(related to How can I make R maintain utf8 encodings? but not quite the same issue; also related to Force character vector encoding from "unknown" to "UTF-8" in R but not exactly the same, as in my case the conversion seems to happen upon creating a tibble, not during file read/write)
Consider the following tibble:
foo <- tibble(aa=c("ℬ", "", "", "ℱ", "γ","δ","ε","φ"),
uu=c("\U0000212c","\U0001d49e","\U0001d49f","\U00002131","\U000003b3","\U000003b4","\U000003b5","\U000003c6"))
Best I can tell, column uu contains the utf-8 codes for the symbols in aa.
In Rstudio console,
> foo
# A tibble: 8 x 2
aa uu
<chr> <chr>
1 "B" "B"
2 "\U0001d49e" "\U0001d49e"
3 "\U0001d49f" "\U0001d49f"
4 "F" "F"
5 "<U+03B3>" "<U+03B3>"
6 "d" "d"
7 "e" "e"
8 "f" "f"
The two columns appear to be identical (as we will see, they aren't). Some characters have been converted to their utf code, and some have been converted to a near equivalent, for instance the gamma was recognized as an utf character and stayed a gamma, but the delta was converted to a d.
> sapply(foo,Encoding)
aa uu
[1,] "unknown" "UTF-8"
[2,] "UTF-8" "UTF-8"
[3,] "UTF-8" "UTF-8"
[4,] "unknown" "UTF-8"
[5,] "UTF-8" "UTF-8"
[6,] "unknown" "UTF-8"
[7,] "unknown" "UTF-8"
[8,] "unknown" "UTF-8"
Ok. So we actually have two issues. The first one is that some utf characters of col. uu are not rendered by the print() method, for instance the delta; but R still knows that this is a utf delta and not really a d. Not a big deal.

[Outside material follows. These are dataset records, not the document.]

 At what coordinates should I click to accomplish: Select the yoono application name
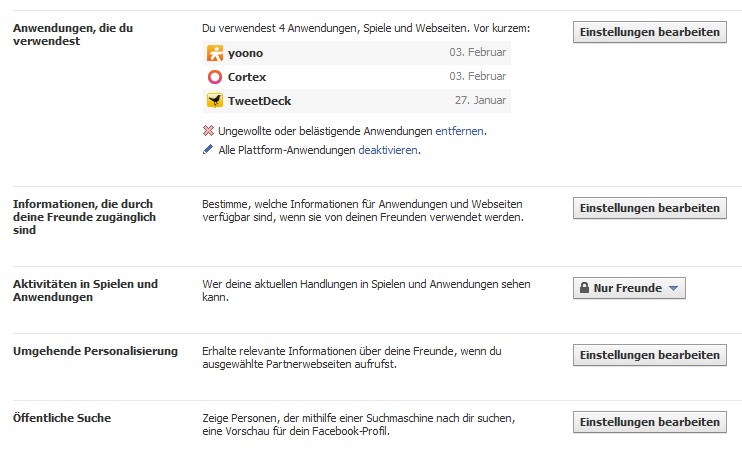point(246,53)
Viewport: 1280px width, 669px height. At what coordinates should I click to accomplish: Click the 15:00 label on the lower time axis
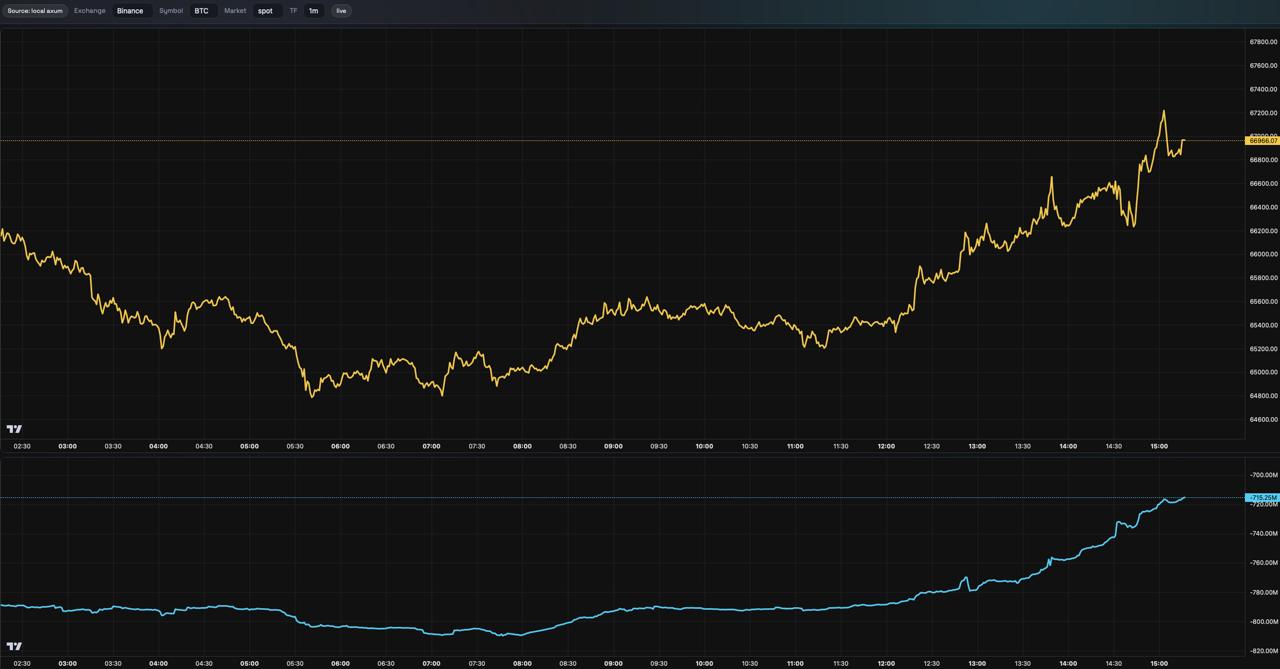point(1159,663)
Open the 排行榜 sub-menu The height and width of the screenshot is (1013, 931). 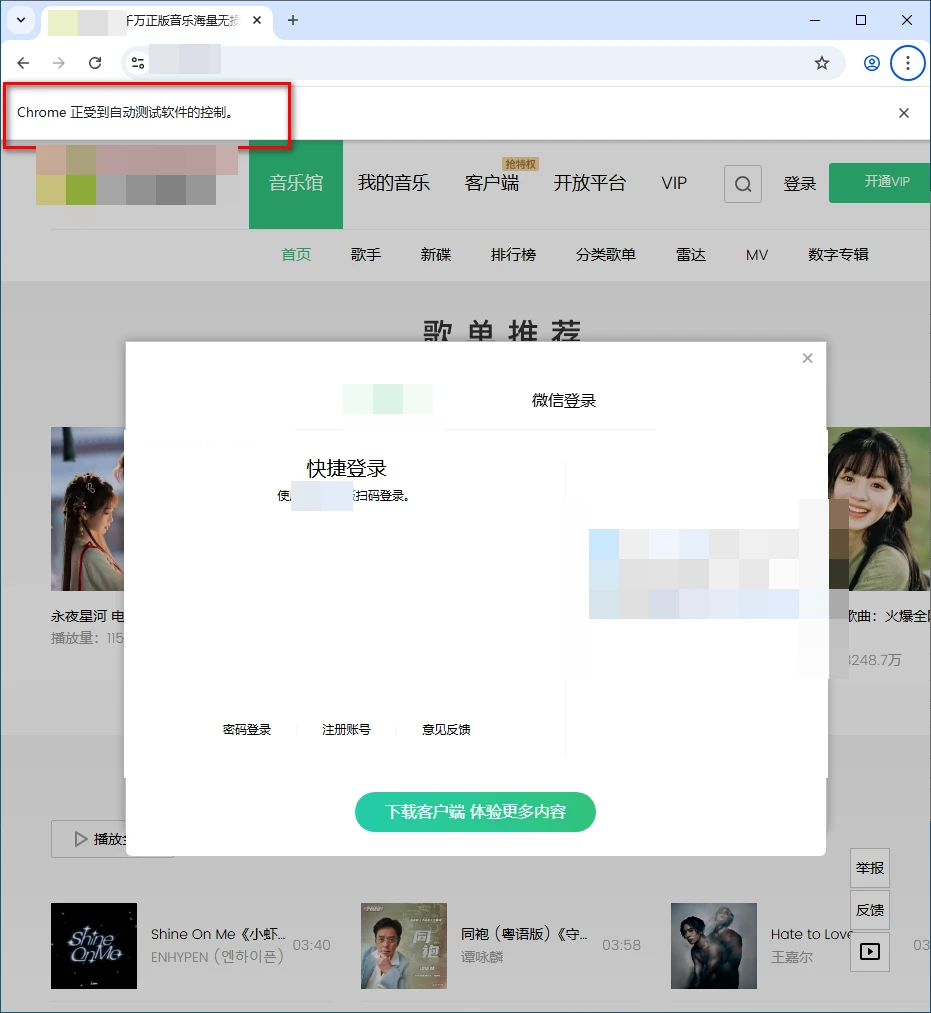(x=513, y=255)
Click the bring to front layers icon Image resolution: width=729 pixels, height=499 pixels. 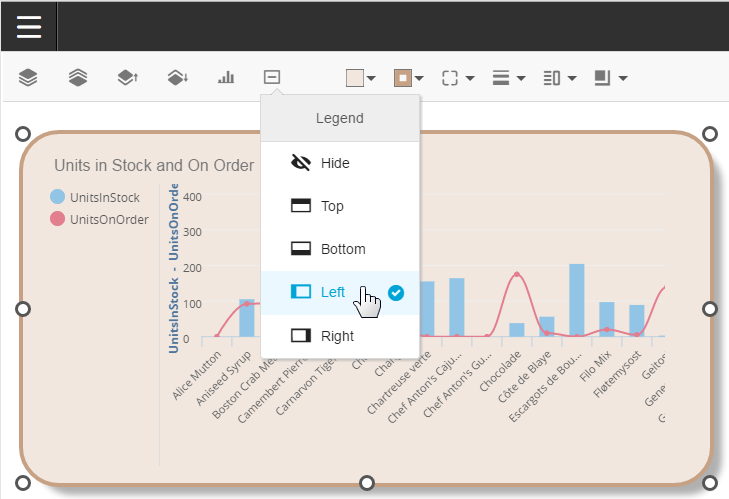pyautogui.click(x=29, y=77)
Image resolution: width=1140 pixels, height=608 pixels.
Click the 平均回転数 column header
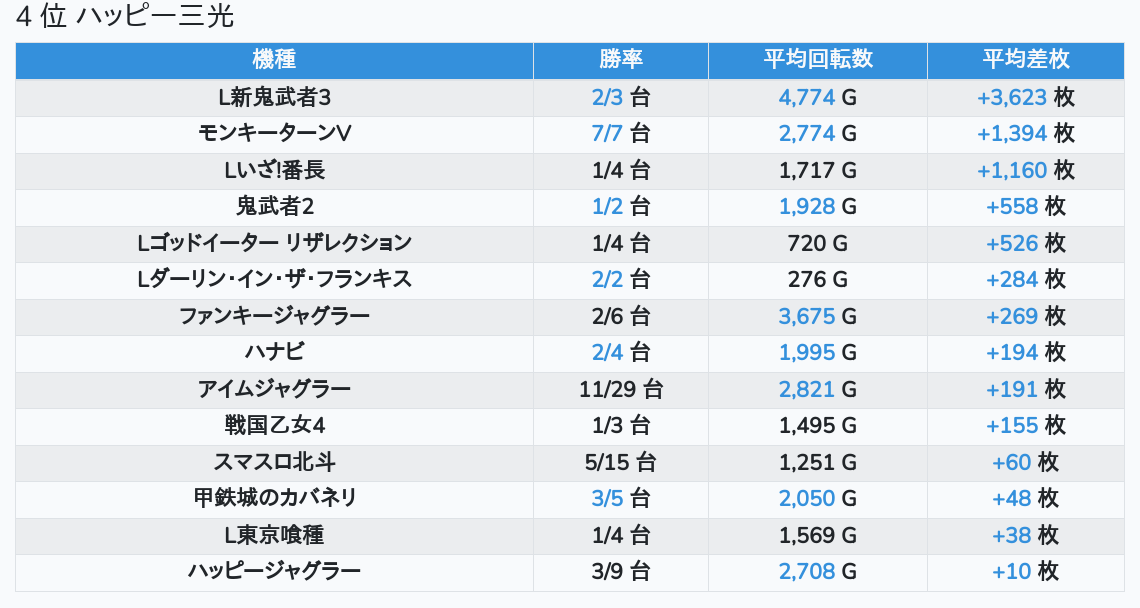[817, 60]
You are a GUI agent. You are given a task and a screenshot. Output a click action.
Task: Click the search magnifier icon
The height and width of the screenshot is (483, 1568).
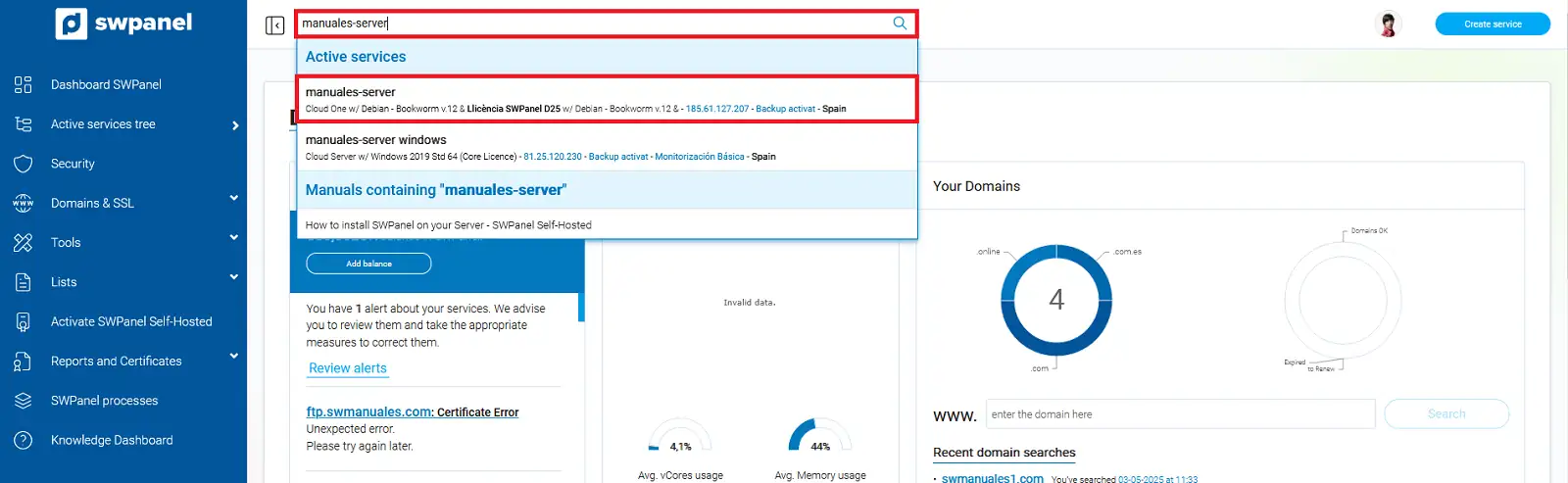click(900, 24)
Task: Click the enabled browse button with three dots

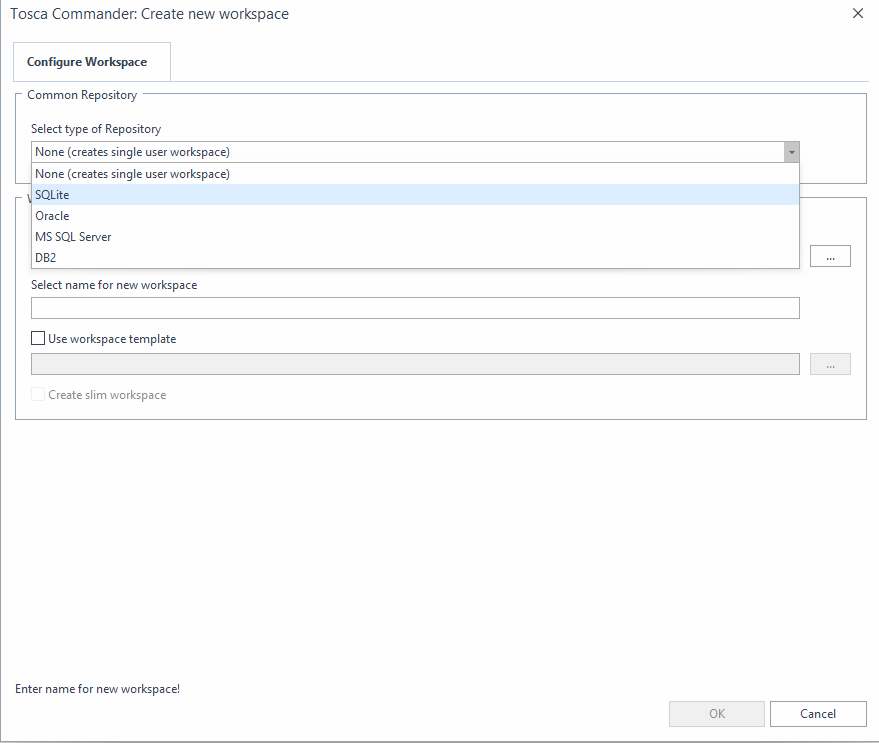Action: click(x=830, y=256)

The second one is that some characters have been transformed into their nearest ascii equivalent. The delta in col. aa, for instance is converted to a real d. But the gamma is not !
We can check this by saving into a csv file:
write_csv(foo,"foo.csv")
and now, in a text editor:
or in excel (yes, I did import using the data source wizard and explicitly told it was utf-8):
The text editor (it's notepad++) lacks some of the glyphs, but it seems clear that column uu contains utf glyphs everywhere, whereas in aa some have been converted to ascii near-equivalents. Excel has all the glyphs and renders uu correctly, in aa we still see that some characters (delta, epsilon, phi and the weirdest script capitals) were converted to ascii near-equivalents.
So, the question is double:
- Why are some UTFs converted to ascii (e.g. delta, <U+03B4>) but not some others (e.g. gamma, <U+03B3>) ? How can I know which one is safe ? Incidentally, why are some rendered as <U+03B3> and some as "\U0001d49f" ?
- How can I prevent this from happening - Ok, the answer is in my question, by explicitely giving the full UTF code...
This is all with French locales, R 4.1 and Rstudio 1.4 but I don't think it makes a huge difference here.